Página>
┄┄┄┄┄┄┄┄┄┄┄┄┄┄┄┄┄┄┄┄
A decisão do Tribunal de Contas da União (TCU) de manter o leilão do Tecon 10 em duas fases, proibindo os operadores já presentes no Porto de Santos de participarem da primeira etapa, marca uma inflexão importante na política portuária brasileira. Pela primeira vez, um mega terminal estratégico, capaz de ampliar em até 50% a capacidade de movimentação de contêineres do maior porto da América Latina, será oferecido com um modelo explícito para atrair novos players globais e reduzir o risco de concentração.

Num setor historicamente dominado por poucos gigantes, a medida não é apenas regulatória: é uma tentativa concreta de baratear o custo Brasil, ampliar a concorrência e abrir espaço para investimentos privados de longo prazo.

Por que o modelo em duas fases é positivo

Aumenta a competição real no maior porto do país.

Os grandes operadores de Santos, empresas gigantes como MSC, Maersk, CMA CGM e DP World, já concentram uma enorme parcela da movimentação. Se entrassem imediatamente no leilão, tenderiam a manter essa concentração.

Ao vedar a participação dos incumbentes na 1ª fase, o TCU:

  • evita oligopólio,
  • estimula competição entre novos grupos,
  • reduz risco de integração vertical excessiva com armadores.

Isso é crucial para tarifas mais equilibradas e melhor qualidade de serviço.

Atrai capital novo para o Brasil

Portos internacionais têm apetite por ativos logísticos de alto potencial, e o Tecon 10 é o maior projeto portuário do país desde a criação do Porto de Suape.

Abrir a disputa para grupos que ainda não operam em Santos:

  • traz dinheiro novo,
  • amplia diversidade de operadores globais,
  • reduz a dependência de poucos conglomerados.

Mantém alternativa caso falte concorrência

Se a 1ª fase não atrair propostas, os incumbentes poderão participar, mas com uma condição dura: desinvestir seus ativos atuais em Santos.

O TCU criou um modelo que:

  • garante concorrência na 1ª fase;
  • impede concentração exagerada na 2ª;
  • protege o interesse público independentemente do cenário.

É um desenho regulatório raro no Brasil: firme, técnico e com salvaguardas claras.

Benefício direto ao agro e ao comércio exterior

O agronegócio depende de portos eficientes. Custos portuários representam até 25% do custo total de exportação em algumas cadeias.

Com um novo terminal:

  • o escoamento fica mais ágil,
  • o risco de “fila” nos picos de safra diminui,
  • exportadores ganham previsibilidade,
  • fertilizantes e insumos importados chegam com menor custo logístico.
┄┄┄┄┄┄┄┄┄┄┄┄┄┄┄┄┄┄┄┄
Entradas armazenadas>
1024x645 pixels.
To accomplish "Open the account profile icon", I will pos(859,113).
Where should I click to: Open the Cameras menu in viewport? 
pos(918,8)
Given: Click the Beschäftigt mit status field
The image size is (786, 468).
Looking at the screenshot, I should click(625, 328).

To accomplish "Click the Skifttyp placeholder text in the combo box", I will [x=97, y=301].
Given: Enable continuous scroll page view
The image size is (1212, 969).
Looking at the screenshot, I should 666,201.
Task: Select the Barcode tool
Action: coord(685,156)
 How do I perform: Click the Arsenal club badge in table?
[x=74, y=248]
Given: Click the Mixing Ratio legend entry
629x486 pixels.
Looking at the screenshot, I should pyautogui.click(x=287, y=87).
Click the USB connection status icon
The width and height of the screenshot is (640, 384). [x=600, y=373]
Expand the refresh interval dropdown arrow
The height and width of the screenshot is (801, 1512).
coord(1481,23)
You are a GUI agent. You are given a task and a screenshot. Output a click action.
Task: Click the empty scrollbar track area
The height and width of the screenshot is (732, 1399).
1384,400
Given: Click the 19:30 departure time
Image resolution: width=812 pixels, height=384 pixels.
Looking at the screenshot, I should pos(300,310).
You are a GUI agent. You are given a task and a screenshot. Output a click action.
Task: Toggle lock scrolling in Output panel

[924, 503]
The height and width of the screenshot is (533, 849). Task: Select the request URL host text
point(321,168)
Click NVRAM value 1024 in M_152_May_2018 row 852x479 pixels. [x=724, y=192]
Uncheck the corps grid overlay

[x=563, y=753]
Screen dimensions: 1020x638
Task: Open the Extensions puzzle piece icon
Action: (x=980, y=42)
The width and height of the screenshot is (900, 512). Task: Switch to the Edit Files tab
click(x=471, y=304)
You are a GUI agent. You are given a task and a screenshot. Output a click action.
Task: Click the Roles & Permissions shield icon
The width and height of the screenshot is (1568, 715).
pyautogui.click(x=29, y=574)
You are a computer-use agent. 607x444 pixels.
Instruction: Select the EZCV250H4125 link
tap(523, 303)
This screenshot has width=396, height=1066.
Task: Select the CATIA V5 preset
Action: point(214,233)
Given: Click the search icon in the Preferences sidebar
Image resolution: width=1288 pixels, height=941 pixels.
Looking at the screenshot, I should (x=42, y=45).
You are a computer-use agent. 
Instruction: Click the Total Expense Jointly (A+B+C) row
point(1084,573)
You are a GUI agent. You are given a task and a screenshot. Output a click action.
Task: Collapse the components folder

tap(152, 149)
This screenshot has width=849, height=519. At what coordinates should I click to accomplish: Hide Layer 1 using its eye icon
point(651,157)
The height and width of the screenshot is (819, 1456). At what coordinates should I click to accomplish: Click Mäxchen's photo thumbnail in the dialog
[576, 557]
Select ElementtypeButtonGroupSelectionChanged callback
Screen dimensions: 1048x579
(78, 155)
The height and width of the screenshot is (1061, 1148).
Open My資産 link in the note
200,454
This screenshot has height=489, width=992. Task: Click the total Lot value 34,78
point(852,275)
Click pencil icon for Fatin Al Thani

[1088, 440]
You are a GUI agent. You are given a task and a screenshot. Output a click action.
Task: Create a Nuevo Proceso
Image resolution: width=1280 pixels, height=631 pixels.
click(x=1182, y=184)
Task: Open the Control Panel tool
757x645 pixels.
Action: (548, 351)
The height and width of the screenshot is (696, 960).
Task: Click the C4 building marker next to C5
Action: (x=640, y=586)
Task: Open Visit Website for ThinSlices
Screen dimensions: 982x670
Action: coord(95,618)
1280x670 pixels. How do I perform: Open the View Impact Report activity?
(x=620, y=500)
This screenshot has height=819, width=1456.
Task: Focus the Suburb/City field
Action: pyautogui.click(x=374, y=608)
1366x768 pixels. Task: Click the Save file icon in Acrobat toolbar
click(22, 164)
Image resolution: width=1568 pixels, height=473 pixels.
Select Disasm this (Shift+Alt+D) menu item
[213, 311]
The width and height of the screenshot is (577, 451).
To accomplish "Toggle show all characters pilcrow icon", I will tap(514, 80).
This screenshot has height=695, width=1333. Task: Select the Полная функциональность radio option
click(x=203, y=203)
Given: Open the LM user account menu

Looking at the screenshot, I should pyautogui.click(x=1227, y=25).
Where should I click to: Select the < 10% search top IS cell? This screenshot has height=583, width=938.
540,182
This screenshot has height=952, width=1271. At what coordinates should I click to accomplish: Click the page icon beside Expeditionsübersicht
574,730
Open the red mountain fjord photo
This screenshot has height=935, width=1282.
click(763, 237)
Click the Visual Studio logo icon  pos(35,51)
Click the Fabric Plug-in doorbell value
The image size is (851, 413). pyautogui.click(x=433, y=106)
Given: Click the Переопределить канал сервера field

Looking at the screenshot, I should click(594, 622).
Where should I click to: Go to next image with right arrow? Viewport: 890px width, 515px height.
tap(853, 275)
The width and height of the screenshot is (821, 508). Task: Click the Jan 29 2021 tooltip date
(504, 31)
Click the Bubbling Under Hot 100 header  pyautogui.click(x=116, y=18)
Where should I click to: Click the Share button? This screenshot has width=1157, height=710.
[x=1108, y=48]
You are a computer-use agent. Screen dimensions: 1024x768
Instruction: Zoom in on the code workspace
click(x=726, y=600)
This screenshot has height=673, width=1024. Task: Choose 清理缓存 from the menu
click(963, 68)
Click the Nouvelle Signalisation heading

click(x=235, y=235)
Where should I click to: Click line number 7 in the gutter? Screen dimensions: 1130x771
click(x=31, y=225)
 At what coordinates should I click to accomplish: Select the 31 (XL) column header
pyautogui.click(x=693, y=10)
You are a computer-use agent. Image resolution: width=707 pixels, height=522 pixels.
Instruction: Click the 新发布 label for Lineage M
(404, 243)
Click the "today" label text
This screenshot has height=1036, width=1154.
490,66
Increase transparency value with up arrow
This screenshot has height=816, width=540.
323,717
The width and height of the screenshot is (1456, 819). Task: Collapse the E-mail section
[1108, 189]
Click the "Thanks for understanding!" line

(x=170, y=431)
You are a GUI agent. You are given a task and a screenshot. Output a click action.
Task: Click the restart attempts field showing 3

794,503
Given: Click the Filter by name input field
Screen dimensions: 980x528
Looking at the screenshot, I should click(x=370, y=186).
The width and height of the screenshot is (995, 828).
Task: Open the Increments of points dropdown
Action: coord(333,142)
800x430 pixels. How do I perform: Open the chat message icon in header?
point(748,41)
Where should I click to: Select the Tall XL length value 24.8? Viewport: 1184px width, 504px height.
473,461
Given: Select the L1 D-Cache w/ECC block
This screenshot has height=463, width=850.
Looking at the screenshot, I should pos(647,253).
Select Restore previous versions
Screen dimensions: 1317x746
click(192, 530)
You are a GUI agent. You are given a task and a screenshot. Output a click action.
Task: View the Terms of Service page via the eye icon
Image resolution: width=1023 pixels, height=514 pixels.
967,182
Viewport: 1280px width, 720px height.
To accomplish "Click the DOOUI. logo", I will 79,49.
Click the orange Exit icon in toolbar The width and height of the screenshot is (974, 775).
┄┄┄┄┄┄┄┄┄┄┄┄┄┄┄┄┄┄┄┄
Partes do exercício>
(1) Responda com base no texto sobre o leilão do Tecon 10:
(a) Em até quanto o Tecon 10 pode ampliar a capacidade de movimentação de contêineres do maior porto da América Latina?
(b) Se a 1ª fase não atrair propostas, que condição os incumbentes terão de cumprir para participar?
(c) Quanto os custos portuários representam do custo total de exportação em algumas cadeias?
(2) Reescreva o trecho do texto sobre o leilão do Tecon 10 entre "O TCU criou" e "independentemente do cenário.", inclusive, trocando "concentração exagerada" por "concentração excessiva".

Resultados por tarefa>
(1)
(a) Em até 50%.
(b) Terão de desinvestir seus ativos atuais em Santos.
(c) Até 25%.

(2)
O TCU criou um modelo que:

  • garante concorrência na 1ª fase;
  • impede concentração excessiva na 2ª;
  • protege o interesse público independentemente do cenário.